:: Listed entries

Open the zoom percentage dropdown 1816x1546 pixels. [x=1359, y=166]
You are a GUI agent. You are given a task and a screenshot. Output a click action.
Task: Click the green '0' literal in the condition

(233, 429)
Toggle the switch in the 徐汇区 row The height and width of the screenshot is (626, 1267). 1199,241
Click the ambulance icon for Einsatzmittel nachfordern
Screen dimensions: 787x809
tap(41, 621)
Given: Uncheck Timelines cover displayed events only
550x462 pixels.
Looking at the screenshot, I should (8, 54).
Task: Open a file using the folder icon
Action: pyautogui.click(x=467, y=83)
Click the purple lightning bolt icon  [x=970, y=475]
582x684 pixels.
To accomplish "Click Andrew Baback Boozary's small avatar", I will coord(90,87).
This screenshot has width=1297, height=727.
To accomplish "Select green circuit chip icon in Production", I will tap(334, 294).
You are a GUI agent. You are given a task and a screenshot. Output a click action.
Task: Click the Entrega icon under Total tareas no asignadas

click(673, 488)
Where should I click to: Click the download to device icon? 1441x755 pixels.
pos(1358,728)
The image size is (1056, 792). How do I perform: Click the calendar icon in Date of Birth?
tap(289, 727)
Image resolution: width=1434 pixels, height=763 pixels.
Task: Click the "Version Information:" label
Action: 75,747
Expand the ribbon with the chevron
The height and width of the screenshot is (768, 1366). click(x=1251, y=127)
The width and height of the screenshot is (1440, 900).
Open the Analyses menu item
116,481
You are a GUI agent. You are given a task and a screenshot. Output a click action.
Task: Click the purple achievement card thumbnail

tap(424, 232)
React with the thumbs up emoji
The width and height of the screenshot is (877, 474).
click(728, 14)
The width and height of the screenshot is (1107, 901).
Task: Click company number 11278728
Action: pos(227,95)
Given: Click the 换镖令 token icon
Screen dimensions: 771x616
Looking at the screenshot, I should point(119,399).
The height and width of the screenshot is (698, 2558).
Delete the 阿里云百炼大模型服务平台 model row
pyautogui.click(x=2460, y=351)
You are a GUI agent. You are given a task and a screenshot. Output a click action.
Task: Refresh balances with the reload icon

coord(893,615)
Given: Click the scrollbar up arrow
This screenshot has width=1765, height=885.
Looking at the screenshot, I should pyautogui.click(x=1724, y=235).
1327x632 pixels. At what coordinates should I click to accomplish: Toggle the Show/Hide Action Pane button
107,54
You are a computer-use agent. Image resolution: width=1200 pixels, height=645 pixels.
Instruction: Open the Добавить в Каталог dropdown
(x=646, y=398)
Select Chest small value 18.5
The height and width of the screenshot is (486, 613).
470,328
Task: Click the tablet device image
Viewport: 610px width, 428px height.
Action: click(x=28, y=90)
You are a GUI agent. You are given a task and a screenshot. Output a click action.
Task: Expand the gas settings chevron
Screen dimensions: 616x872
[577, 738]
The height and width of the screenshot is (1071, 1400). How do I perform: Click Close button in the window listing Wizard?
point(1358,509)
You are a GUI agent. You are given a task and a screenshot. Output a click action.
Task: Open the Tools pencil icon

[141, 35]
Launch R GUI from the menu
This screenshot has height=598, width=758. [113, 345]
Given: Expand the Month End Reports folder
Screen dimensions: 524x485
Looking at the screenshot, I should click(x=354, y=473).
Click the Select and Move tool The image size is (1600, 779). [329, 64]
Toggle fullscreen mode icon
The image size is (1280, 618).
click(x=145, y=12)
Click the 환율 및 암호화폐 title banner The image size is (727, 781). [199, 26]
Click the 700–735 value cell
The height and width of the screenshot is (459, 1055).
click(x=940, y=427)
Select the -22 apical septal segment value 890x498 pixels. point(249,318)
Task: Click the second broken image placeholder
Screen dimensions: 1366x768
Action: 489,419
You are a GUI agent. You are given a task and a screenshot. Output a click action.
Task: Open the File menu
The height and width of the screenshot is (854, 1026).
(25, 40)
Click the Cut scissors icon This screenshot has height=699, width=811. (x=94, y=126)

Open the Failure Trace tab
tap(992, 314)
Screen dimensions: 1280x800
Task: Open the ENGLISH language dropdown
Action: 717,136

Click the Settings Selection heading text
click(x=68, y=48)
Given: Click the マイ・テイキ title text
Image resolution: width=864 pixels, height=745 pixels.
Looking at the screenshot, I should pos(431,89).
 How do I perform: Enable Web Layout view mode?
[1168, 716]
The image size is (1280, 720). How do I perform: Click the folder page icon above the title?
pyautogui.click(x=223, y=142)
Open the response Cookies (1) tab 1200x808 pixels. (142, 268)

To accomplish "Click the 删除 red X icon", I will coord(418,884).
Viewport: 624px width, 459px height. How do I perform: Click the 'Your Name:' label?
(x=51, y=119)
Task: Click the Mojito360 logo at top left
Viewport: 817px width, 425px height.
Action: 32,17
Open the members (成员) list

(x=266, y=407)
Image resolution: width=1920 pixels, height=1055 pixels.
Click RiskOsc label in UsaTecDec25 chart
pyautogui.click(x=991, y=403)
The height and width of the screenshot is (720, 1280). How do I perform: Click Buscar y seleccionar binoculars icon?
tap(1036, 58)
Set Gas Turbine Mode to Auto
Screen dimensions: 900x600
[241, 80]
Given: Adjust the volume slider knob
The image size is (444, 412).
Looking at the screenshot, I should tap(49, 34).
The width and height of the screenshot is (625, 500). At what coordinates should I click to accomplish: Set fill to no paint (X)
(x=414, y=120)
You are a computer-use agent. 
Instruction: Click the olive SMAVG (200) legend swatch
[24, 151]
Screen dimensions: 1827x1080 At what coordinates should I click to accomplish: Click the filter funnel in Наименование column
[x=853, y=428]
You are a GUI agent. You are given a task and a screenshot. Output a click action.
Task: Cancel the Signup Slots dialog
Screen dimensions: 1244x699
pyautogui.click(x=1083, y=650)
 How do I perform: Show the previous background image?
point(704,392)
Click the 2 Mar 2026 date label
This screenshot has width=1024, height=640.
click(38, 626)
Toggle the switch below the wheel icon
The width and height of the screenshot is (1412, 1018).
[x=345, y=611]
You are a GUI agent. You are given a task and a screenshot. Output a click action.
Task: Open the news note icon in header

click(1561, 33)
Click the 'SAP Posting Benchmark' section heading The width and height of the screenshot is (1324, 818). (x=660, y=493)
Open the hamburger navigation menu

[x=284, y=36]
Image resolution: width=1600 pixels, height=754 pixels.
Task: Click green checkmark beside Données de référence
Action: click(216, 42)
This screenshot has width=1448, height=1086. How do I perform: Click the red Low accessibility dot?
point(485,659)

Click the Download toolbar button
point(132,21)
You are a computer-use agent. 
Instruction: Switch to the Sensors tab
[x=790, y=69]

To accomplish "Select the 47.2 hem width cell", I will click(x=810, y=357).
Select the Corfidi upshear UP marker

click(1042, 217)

::::

Problem requirements — Each of the entries above needs to be given again exactly.

Your solution —
Open the zoom percentage dropdown 1816x1546 pixels. [x=1359, y=166]
You are a GUI agent. You are given a task and a screenshot. Output a click action.
Task: Click the green '0' literal in the condition

(233, 429)
Toggle the switch in the 徐汇区 row The height and width of the screenshot is (626, 1267). 1199,241
Click the ambulance icon for Einsatzmittel nachfordern
Screen dimensions: 787x809
tap(41, 621)
Given: Uncheck Timelines cover displayed events only
550x462 pixels.
Looking at the screenshot, I should (8, 54).
Task: Open a file using the folder icon
Action: pyautogui.click(x=467, y=83)
Click the purple lightning bolt icon  [x=970, y=475]
582x684 pixels.
To accomplish "Click Andrew Baback Boozary's small avatar", I will coord(90,87).
This screenshot has width=1297, height=727.
To accomplish "Select green circuit chip icon in Production", I will tap(334, 294).
You are a GUI agent. You are given a task and a screenshot. Output a click action.
Task: Click the Entrega icon under Total tareas no asignadas

click(673, 488)
Where should I click to: Click the download to device icon? 1441x755 pixels.
pos(1358,728)
The image size is (1056, 792). How do I perform: Click the calendar icon in Date of Birth?
tap(289, 727)
Image resolution: width=1434 pixels, height=763 pixels.
Task: Click the "Version Information:" label
Action: 75,747
Expand the ribbon with the chevron
The height and width of the screenshot is (768, 1366). click(x=1251, y=127)
The width and height of the screenshot is (1440, 900).
Open the Analyses menu item
116,481
You are a GUI agent. You are given a task and a screenshot. Output a click action.
Task: Click the purple achievement card thumbnail

tap(424, 232)
React with the thumbs up emoji
The width and height of the screenshot is (877, 474).
click(728, 14)
The width and height of the screenshot is (1107, 901).
Task: Click company number 11278728
Action: pos(227,95)
Given: Click the 换镖令 token icon
Screen dimensions: 771x616
Looking at the screenshot, I should point(119,399).
The height and width of the screenshot is (698, 2558).
Delete the 阿里云百炼大模型服务平台 model row
pyautogui.click(x=2460, y=351)
You are a GUI agent. You are given a task and a screenshot. Output a click action.
Task: Refresh balances with the reload icon

coord(893,615)
Given: Click the scrollbar up arrow
This screenshot has width=1765, height=885.
Looking at the screenshot, I should pyautogui.click(x=1724, y=235).
1327x632 pixels. At what coordinates should I click to accomplish: Toggle the Show/Hide Action Pane button
107,54
You are a computer-use agent. Image resolution: width=1200 pixels, height=645 pixels.
Instruction: Open the Добавить в Каталог dropdown
(x=646, y=398)
Select Chest small value 18.5
The height and width of the screenshot is (486, 613).
470,328
Task: Click the tablet device image
Viewport: 610px width, 428px height.
Action: click(x=28, y=90)
You are a GUI agent. You are given a task and a screenshot. Output a click action.
Task: Expand the gas settings chevron
Screen dimensions: 616x872
[577, 738]
The height and width of the screenshot is (1071, 1400). How do I perform: Click Close button in the window listing Wizard?
point(1358,509)
You are a GUI agent. You are given a task and a screenshot. Output a click action.
Task: Open the Tools pencil icon

[141, 35]
Launch R GUI from the menu
This screenshot has height=598, width=758. [113, 345]
Given: Expand the Month End Reports folder
Screen dimensions: 524x485
Looking at the screenshot, I should click(x=354, y=473).
Click the Select and Move tool The image size is (1600, 779). [329, 64]
Toggle fullscreen mode icon
The image size is (1280, 618).
click(x=145, y=12)
Click the 환율 및 암호화폐 title banner The image size is (727, 781). [199, 26]
Click the 700–735 value cell
The height and width of the screenshot is (459, 1055).
click(x=940, y=427)
Select the -22 apical septal segment value 890x498 pixels. point(249,318)
Task: Click the second broken image placeholder
Screen dimensions: 1366x768
Action: 489,419
You are a GUI agent. You are given a task and a screenshot. Output a click action.
Task: Open the File menu
The height and width of the screenshot is (854, 1026).
(25, 40)
Click the Cut scissors icon This screenshot has height=699, width=811. (x=94, y=126)

Open the Failure Trace tab
tap(992, 314)
Screen dimensions: 1280x800
Task: Open the ENGLISH language dropdown
Action: 717,136

Click the Settings Selection heading text
click(x=68, y=48)
Given: Click the マイ・テイキ title text
Image resolution: width=864 pixels, height=745 pixels.
Looking at the screenshot, I should pos(431,89).
 How do I perform: Enable Web Layout view mode?
[1168, 716]
The image size is (1280, 720). How do I perform: Click the folder page icon above the title?
pyautogui.click(x=223, y=142)
Open the response Cookies (1) tab 1200x808 pixels. (142, 268)

To accomplish "Click the 删除 red X icon", I will coord(418,884).
Viewport: 624px width, 459px height. How do I perform: Click the 'Your Name:' label?
(x=51, y=119)
Task: Click the Mojito360 logo at top left
Viewport: 817px width, 425px height.
Action: 32,17
Open the members (成员) list

(x=266, y=407)
Image resolution: width=1920 pixels, height=1055 pixels.
Click RiskOsc label in UsaTecDec25 chart
pyautogui.click(x=991, y=403)
The height and width of the screenshot is (720, 1280). How do I perform: Click Buscar y seleccionar binoculars icon?
tap(1036, 58)
Set Gas Turbine Mode to Auto
Screen dimensions: 900x600
[241, 80]
Given: Adjust the volume slider knob
The image size is (444, 412).
Looking at the screenshot, I should tap(49, 34).
The width and height of the screenshot is (625, 500). At what coordinates should I click to accomplish: Set fill to no paint (X)
(x=414, y=120)
You are a computer-use agent. 
Instruction: Click the olive SMAVG (200) legend swatch
[24, 151]
Screen dimensions: 1827x1080 At what coordinates should I click to accomplish: Click the filter funnel in Наименование column
[x=853, y=428]
You are a GUI agent. You are given a task and a screenshot. Output a click action.
Task: Cancel the Signup Slots dialog
Screen dimensions: 1244x699
pyautogui.click(x=1083, y=650)
 How do I perform: Show the previous background image?
point(704,392)
Click the 2 Mar 2026 date label
This screenshot has width=1024, height=640.
click(38, 626)
Toggle the switch below the wheel icon
The width and height of the screenshot is (1412, 1018).
[x=345, y=611]
You are a GUI agent. You are given a task and a screenshot. Output a click action.
Task: Open the news note icon in header

click(1561, 33)
Click the 'SAP Posting Benchmark' section heading The width and height of the screenshot is (1324, 818). (x=660, y=493)
Open the hamburger navigation menu

[x=284, y=36]
Image resolution: width=1600 pixels, height=754 pixels.
Task: Click green checkmark beside Données de référence
Action: click(216, 42)
This screenshot has width=1448, height=1086. How do I perform: Click the red Low accessibility dot?
point(485,659)

Click the Download toolbar button
point(132,21)
You are a computer-use agent. 
Instruction: Switch to the Sensors tab
[x=790, y=69]

To accomplish "Select the 47.2 hem width cell", I will click(x=810, y=357).
Select the Corfidi upshear UP marker

click(1042, 217)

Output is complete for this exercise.